Être gentil, ce n'est pourtant pas très difficile. La gentillesse est un ensemble de petits riens, en apparence insignifiants mais qui changent tout. C'est anticiper les besoins de l'autre, être prévenant, dans l'empathie. Dans ce monde où tout est payant, offrez quelque chose qui n'attend rien en retour. Concrètement, cela veut dire être courtois, aimable, sincère. Si vous invitez un de vos collègues ou votre assistant au restaurant, c'est bien. Mais une fois à table, n'oubliez pas de vous intéresser vraiment à lui, à ce qui le touche personnellement.
Les rapports en entreprise sont difficiles, souvent déshumanisés. Je circule en entreprise depuis une quarantaine d'années et je suis frappé par le manque croissant de joie de vivre dans les open-spaces d'aujourd'hui. La chaleur et l'honnêteté des rapports humains sont trop souvent passées au second plan, comme quelque chose de facultatif, de superficiel. C'est une erreur.
La gentillesse profite au business parce qu'elle est synonyme de communication, d'enthousiasme et d'honnêteté. Si quelque chose ne va pas dans un dossier, le dire gentiment permet de résoudre rapidement et efficacement le problème.

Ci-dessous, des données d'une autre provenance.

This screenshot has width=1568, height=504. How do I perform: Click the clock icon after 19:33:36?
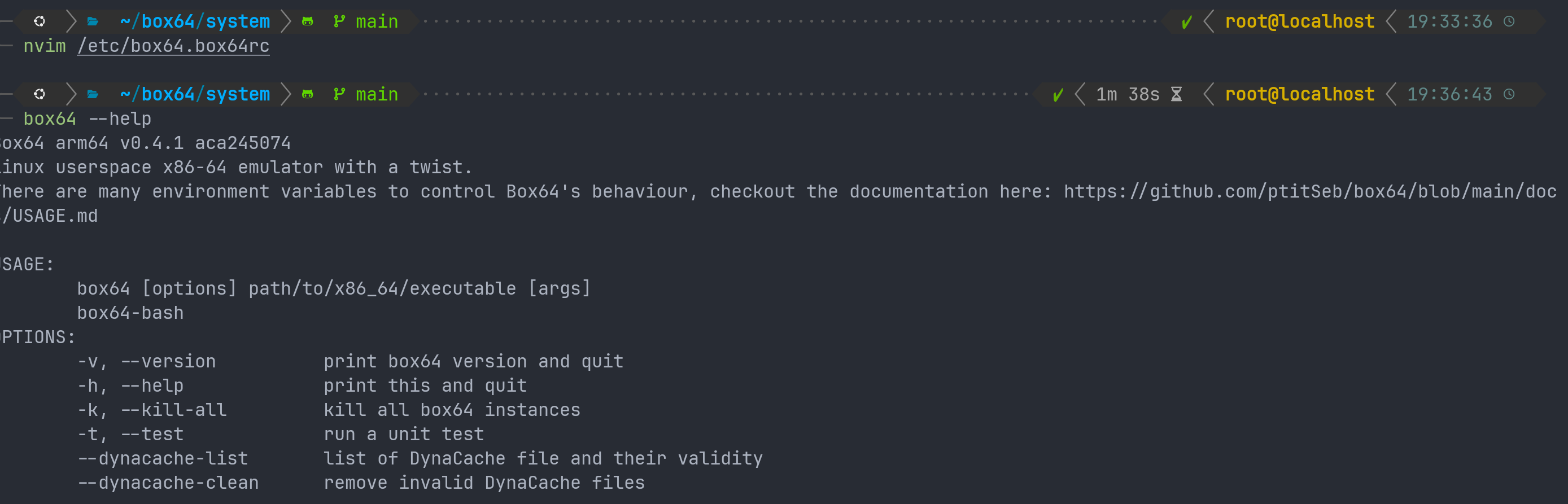click(x=1509, y=21)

Il faut rester aimable sans se faire écraser. Être gentil n'empêche pas de se fâcher, de s'imposer. On se croit souvent plus gentil qu'on ne le laisse paraître. À Sciences-Po, quand mes étudiants regardent les captations vidéos de leurs présentations, ils sont souvent surpris d'apparaître plus austères qu'ils ne le sont en réalité. Un petit sourire crispé ne suffit pas, il faut sur-jouer un peu la gentillesse pour qu'elle transparaisse.
Un conseil toutefois: il est inutile, voire risqué, de faire valoir sa gentillesse pendant un entretien d'embauche. Votre comportement parle de lui-même, pas besoin de le présenter comme un «point fort» sur votre CV. Mais vouloir jouer la carte inverse, celle de la méchanceté,en se faisant passer pour le requin prêt à tout pour la réussite de sa future entreprise, c'est faire fausse route. L'employeur risque d'avoir peur que cette énergie déshumanisée se retourne un jour contre lui.